Tasmania’s Museum of Old and New Art has kicked off its annual Festival of Music and Art, where MONA‘s creative chaos spills out all over Hobart in a most unpredictable way.
MONA FOMA is back, but not as you know it, skipping across the Port of Hobart and anchoring down at Macquarie Wharf (MAC1 and MAC2 to you) for the first time.
Featuring two stages, three orchestras, more than 200 artists and four hours’ sleep a night (okay, so that hasn’t changed), this MOFO program is all over the place. On purpose.

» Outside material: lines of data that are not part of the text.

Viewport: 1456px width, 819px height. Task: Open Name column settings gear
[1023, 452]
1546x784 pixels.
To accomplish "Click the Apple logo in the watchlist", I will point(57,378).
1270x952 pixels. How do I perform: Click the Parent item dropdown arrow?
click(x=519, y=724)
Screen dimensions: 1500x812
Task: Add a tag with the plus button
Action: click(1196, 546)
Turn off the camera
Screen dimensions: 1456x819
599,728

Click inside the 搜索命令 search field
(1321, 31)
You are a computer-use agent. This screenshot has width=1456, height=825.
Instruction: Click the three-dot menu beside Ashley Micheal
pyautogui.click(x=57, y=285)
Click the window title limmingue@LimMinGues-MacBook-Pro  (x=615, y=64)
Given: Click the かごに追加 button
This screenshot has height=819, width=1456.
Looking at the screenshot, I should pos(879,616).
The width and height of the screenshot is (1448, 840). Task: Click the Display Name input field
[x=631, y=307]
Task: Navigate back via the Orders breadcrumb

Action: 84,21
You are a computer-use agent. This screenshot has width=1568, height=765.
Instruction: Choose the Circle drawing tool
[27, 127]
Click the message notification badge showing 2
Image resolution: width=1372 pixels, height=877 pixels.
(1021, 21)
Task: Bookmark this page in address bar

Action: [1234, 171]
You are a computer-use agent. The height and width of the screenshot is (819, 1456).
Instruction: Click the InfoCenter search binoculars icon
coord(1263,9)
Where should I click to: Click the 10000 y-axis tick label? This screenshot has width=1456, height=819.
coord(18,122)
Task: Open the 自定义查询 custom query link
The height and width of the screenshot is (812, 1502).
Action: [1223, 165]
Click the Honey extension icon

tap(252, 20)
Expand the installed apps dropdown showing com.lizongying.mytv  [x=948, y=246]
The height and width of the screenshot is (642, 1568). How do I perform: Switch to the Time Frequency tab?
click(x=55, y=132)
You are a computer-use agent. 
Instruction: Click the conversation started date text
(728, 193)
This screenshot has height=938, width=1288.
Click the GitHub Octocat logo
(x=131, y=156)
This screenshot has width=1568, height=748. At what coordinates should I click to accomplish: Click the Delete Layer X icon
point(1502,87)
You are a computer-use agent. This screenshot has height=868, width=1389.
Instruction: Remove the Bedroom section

There’s a dancing robot, a free-styling philosopher, prog-punk space opera, morning meditation, black metal with violins, gender liberationists, ambient electronica, string quartet protest music, a Krautrock pioneer, bluegrass Bach, improvised pipe organ, and the usual Bacchanalian nightclub mayhem of Faux Mo. Oh, and lasers. You know there will be lasers.
Since the first MONA FOMA in 2009, the five-day party has grown to become Tasmania’s largest – and what some consider Australia’s best – contemporary music festival (Helpmann Awards 2012), showcasing a broad range of art forms, including sound, noise, dance, theatre, visual art, performance and new media.
Curated by Brian Ritchie (Violent Femmes, The Break) with MONA senior curators Nicole Durling and Olivier Varenne, MONA FOMA is a festival designed to inspire new experiences in music and art.
Continuing MONA’s egalitarian philosophy, the MOFO 2014 program is pretty out there… but we trust you’ll find a way. We’re making it easy for you.
“Music is around us everyday, everywhere, whether we want it or not. Some people are lucky to find ‘their’ music to play or for listening at least once in their lifetime,” says Brian Ritchie, MONA FOMA Curator.
“Others are not so lucky. MOFO is a curatorial gambling operation that aspires to increase your odds by widening options.”
MONA is Australia’s unique art experience and MOFO is the perfect time to visit Hobart for a museum and festival double-up. Go all-in, MOFOs. This one’s got a wide winning margin.